The cgroup2 memory controller will account important in-kernel memory
consumers per default. Move all necessary components to CONFIG_MEMCG.

Signed-off-by: Johannes Weiner <hannes@cmpxchg.org>
---
 include/linux/list_lru.h   |   4 +-
 include/linux/memcontrol.h | 317 ++++++++++++++++++++++-----------------------
 include/linux/sched.h      |   2 -
 include/linux/slab.h       |   2 +-
 include/linux/slab_def.h   |   3 +-
 include/linux/slub_def.h   |   2 +-
 mm/list_lru.c              |  12 +-
 mm/memcontrol.c            |  54 ++++----
 mm/slab.h                  |   6 +-
 mm/slab_common.c           |  10 +-
 mm/slub.c                  |  10 +-
 11 files changed, 206 insertions(+), 216 deletions(-)

diff --git a/include/linux/list_lru.h b/include/linux/list_lru.h
index 2a6b994..3c66b96 100644
--- a/include/linux/list_lru.h
+++ b/include/linux/list_lru.h
@@ -40,7 +40,7 @@ struct list_lru_node {
 	spinlock_t		lock;
 	/* global list, used for the root cgroup in cgroup aware lrus */
 	struct list_lru_one	lru;
-#ifdef CONFIG_MEMCG_KMEM
+#ifdef CONFIG_MEMCG
 	/* for cgroup aware lrus points to per cgroup lists, otherwise NULL */
 	struct list_lru_memcg	*memcg_lrus;
 #endif
@@ -48,7 +48,7 @@ struct list_lru_node {
 
 struct list_lru {
 	struct list_lru_node	*node;
-#ifdef CONFIG_MEMCG_KMEM
+#ifdef CONFIG_MEMCG
 	struct list_head	list;
 #endif
 };
diff --git a/include/linux/memcontrol.h b/include/linux/memcontrol.h
index 54dab4d..80f38da 100644
--- a/include/linux/memcontrol.h
+++ b/include/linux/memcontrol.h
@@ -236,11 +236,10 @@ struct mem_cgroup {
 #if defined(CONFIG_MEMCG_KMEM) && defined(CONFIG_INET)

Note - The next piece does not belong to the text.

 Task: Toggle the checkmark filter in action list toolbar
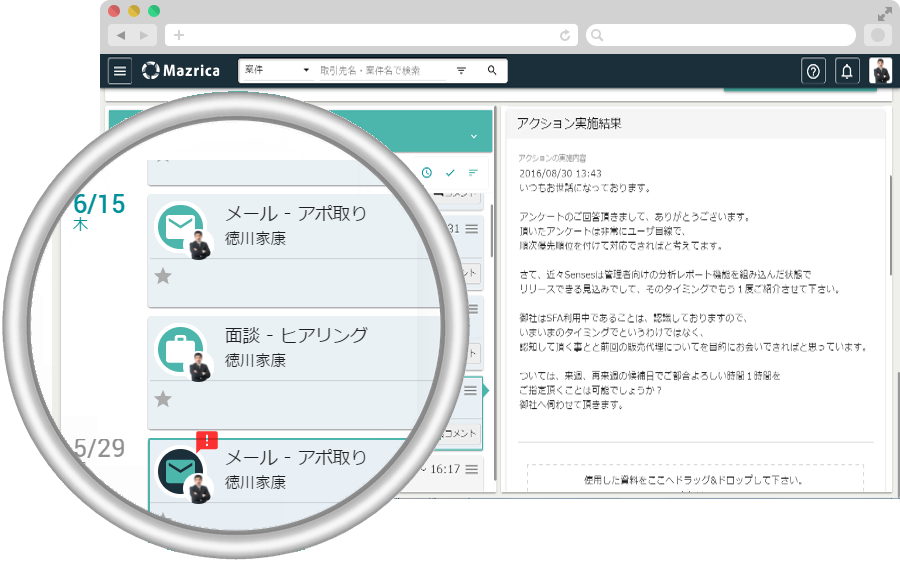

 	struct cg_proto tcp_mem;
 #endif
-#if defined(CONFIG_MEMCG_KMEM)
+
         /* Index in the kmem_cache->memcg_params.memcg_caches array */
 	int kmemcg_id;
 	enum memcg_kmem_state kmem_state;
-#endif
 
 	int last_scanned_node;
 #if MAX_NUMNODES > 1
@@ -505,6 +504,117 @@ out:
 void mem_cgroup_split_huge_fixup(struct page *head);
 #endif
 
+extern struct static_key_false memcg_kmem_enabled_key;
+
+extern int memcg_nr_cache_ids;
+void memcg_get_cache_ids(void);
+void memcg_put_cache_ids(void);
+
+/*
+ * Helper macro to loop through all memcg-specific caches. Callers must still
+ * check if the cache is valid (it is either valid or NULL).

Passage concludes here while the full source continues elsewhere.